La particularité de La Horde du Contrevent réside aussi dans ses scènes d'actions. Si vous pensiez connaître toutes les formes de cet incontournable du roman d'aventure qu'est le duel, préparez-vous à être surpris par l'affrontement mortel que les combattants d'élite Erg et Silène mènent en plein ciel, sur des parapentes. Et encore, le combat le plus épique du roman n'est pas celui-ci, mais plutôt la joute oratoire entre Caracole et Sélème d'Alticcio, une longue suite de jeux de langage sophistiqués. A moins qu'il ne s'agisse plutôt de ces batailles que la Horde mène contre le vent, contre des vents toujours plus furieux, voire étranges, à mesure qu'ils approchent de leur but.

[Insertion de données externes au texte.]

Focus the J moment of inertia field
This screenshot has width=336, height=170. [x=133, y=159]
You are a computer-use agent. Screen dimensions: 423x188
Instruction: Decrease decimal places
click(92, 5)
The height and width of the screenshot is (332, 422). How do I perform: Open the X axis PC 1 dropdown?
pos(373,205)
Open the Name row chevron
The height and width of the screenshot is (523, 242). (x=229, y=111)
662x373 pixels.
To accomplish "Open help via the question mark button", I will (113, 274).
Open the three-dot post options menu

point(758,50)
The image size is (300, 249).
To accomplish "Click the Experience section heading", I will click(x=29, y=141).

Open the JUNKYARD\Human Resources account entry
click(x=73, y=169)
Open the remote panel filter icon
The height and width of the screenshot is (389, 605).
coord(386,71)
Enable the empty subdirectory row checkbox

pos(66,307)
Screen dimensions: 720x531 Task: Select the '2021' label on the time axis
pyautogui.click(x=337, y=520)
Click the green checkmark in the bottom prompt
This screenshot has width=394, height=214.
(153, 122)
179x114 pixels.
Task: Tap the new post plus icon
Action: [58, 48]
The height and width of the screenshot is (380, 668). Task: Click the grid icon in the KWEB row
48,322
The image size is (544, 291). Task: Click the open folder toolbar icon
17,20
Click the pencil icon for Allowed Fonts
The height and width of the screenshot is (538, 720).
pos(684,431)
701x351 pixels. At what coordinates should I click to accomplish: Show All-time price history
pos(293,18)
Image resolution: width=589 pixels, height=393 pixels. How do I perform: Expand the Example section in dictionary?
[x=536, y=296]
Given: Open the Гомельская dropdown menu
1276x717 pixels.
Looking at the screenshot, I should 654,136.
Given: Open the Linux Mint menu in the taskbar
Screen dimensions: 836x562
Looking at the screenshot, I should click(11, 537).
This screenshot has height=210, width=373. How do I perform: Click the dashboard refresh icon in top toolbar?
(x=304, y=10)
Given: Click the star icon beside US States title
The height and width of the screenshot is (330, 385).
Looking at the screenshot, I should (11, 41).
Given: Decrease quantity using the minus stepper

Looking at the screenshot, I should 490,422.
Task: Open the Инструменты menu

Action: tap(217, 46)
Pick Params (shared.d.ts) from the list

Ce but, parlons-en : il est d'aller au bout du monde, un monde qui prend la forme d'une grande bande de terre, bordée de glaces de chaque côté, et balayée par des vents puissants soufflant d'est en ouest. La Horde a été conditionnée dès l'enfance à accomplir un exploit : "remonder". Partir à pied, à contrevent, pour aller d'une extrêmité du monde à l'autre. Cette dernière, l'Extrême-Amont, n'a en effet jamais pu être atteinte. Elle est barrée par un épais massif montagneux appelé Norska, qu'un périple de plusieurs années doit préparer la compagnie à franchir, bien que 33 autres hordes avant elles, la dernière formée par les propres parents des héros, aient toutes échoué.
Cette longue marche en avant sur les traces de parents que l'on cherche à dépasser et entrecoupée de multiples épreuves, est, naturellement, une parabole de la vie. Elle l'est jusque dans sa chute (dans tous les sens du terme) finale. Cette quête que chacun entreprend avec des motivations distinctes, d'un l'Extrême-Amont, que chaque "hordier" imagine différemment, et dont l'absurdité est parfois rappelée, se double d'une recherche du sens à donner à l'existence. Et comme souvent en pareil cas, on en vient à réaliser, au bout du compte, que le voyage valait bien davantage que sa destination.
L'originalité de ce roman, enfin, c'est son univers. Non seulement sa forme, toute en longueur, est-elle inhabituelle. Il repose aussi sur des lois physiques qui lui sont propres, et dont l'unité de base est le vent. Se manifestant sous neuf formes, dont les deux dernières, méconnues, sont l'objet véritable de la quête, c'est lui qui anime les êtres, à travers une force appelée le vif. C'est lui aussi qui génère des entités, les chrones, qui disposent de propriété magique. La force inéluctable avec laquelle il s'abat sur le monde, en conditionne le vocabulaire (contrer, tracer...), la technologie (des éoliennes, des navires terrestres, etc.), ainsi que les diverses techniques de progression, utilisées par la horde dans les terribles tempêtes que leur mission commande de traverser.
Rien, donc, n'est habituel dans ce roman. Et quelque part, c'est parce qu'Alain Damasio est essentiellement, substantiellement français. Il l'est parfois pour le pire, quand son ambition est trop portée sur la forme, quand ses mots et ses chapitres sont superflus, quand ils sont consacrés aux trop longs débats ésotériques entre ses personnages, quand son style est bavard, quand une certaine forme de maniérisme vire à la maladresse et crée de la lourdeur. Comme souvent dans notre pays, l'auteur cherche parfois à faire de la littérature, plutôt qu'à écrire des livres. Mais pour la même raison, sa fantasy vaut davantage que la simple appropriation d'un genre inventé par les Anglo-Saxons. Ces derniers n'auraient jamais été capables d'écrire un pareil roman.